╭──
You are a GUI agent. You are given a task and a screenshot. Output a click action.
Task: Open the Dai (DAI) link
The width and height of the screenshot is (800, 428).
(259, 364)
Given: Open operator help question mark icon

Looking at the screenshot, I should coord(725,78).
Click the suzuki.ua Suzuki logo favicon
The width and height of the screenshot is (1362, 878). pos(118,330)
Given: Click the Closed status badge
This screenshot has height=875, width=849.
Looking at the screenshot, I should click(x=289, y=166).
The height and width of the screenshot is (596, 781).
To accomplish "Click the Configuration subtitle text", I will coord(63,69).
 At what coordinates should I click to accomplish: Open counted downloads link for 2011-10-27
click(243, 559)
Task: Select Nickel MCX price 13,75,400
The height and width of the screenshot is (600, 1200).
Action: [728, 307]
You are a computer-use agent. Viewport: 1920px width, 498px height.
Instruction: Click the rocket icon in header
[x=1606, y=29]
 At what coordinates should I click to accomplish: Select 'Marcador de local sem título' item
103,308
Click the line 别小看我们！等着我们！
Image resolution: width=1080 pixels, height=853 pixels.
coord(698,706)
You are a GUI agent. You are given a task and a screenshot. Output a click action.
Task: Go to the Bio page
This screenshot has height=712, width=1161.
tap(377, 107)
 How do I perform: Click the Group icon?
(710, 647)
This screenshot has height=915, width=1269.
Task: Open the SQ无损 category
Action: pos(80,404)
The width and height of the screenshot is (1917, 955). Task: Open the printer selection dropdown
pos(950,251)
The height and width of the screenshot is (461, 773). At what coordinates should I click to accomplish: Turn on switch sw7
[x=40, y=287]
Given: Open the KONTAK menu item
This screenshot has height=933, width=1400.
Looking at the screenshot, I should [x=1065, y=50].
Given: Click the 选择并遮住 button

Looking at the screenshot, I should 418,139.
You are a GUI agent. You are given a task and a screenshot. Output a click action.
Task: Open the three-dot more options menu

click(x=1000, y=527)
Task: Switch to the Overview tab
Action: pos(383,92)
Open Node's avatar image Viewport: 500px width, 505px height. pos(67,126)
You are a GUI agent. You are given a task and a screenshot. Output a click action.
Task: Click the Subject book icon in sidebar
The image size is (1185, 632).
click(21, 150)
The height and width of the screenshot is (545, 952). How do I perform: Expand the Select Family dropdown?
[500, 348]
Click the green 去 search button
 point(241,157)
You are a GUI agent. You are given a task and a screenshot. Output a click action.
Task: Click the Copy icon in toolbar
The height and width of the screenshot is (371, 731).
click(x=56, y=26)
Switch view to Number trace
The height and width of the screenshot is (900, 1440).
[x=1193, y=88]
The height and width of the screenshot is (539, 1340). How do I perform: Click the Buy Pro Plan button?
╰──
Of the lines above, extract only those from the line with "Given: Click the Closed status badge" to the line with "Task: Go to the Bio page", both included, exactly as written.

(The answer)
Given: Click the Closed status badge
This screenshot has height=875, width=849.
Looking at the screenshot, I should click(x=289, y=166).
The height and width of the screenshot is (596, 781).
To accomplish "Click the Configuration subtitle text", I will coord(63,69).
 At what coordinates should I click to accomplish: Open counted downloads link for 2011-10-27
click(243, 559)
Task: Select Nickel MCX price 13,75,400
The height and width of the screenshot is (600, 1200).
Action: [728, 307]
You are a computer-use agent. Viewport: 1920px width, 498px height.
Instruction: Click the rocket icon in header
[x=1606, y=29]
 At what coordinates should I click to accomplish: Select 'Marcador de local sem título' item
103,308
Click the line 别小看我们！等着我们！
Image resolution: width=1080 pixels, height=853 pixels.
coord(698,706)
You are a GUI agent. You are given a task and a screenshot. Output a click action.
Task: Go to the Bio page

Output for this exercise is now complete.